= Data =
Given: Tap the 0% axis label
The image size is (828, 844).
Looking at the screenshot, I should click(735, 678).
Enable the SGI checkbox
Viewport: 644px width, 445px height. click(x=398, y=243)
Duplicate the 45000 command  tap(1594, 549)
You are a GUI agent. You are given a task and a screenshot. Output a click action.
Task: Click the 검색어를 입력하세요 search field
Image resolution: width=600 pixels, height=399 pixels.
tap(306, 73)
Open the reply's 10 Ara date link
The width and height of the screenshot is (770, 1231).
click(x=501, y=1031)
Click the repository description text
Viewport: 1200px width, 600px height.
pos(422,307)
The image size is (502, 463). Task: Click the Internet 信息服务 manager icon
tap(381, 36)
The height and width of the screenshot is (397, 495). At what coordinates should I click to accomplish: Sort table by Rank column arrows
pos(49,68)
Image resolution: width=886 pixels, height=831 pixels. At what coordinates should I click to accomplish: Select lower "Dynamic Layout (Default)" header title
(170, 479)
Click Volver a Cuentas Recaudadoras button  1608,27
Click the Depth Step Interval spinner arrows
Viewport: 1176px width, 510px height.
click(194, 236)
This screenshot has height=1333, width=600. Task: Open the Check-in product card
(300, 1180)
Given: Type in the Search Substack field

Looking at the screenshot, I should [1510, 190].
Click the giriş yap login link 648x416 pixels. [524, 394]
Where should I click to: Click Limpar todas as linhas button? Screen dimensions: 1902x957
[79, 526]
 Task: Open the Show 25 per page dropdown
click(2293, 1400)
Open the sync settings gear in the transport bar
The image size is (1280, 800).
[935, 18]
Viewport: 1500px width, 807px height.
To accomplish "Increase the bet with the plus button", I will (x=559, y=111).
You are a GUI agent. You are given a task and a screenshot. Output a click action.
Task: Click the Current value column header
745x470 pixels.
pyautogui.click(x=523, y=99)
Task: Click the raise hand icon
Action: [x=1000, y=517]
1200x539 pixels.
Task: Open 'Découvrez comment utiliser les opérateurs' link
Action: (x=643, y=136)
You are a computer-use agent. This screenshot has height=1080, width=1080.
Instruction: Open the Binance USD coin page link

= Task details =
From the listing above, the lines starting with the one that has "Where should I" and running through the one that has "Viewport: 1500px width, 807px height." should be copied exactly, ends included.

= Answer =
Where should I click to: Click Limpar todas as linhas button? Screen dimensions: 1902x957
[79, 526]
 Task: Open the Show 25 per page dropdown
click(2293, 1400)
Open the sync settings gear in the transport bar
The image size is (1280, 800).
[935, 18]
Viewport: 1500px width, 807px height.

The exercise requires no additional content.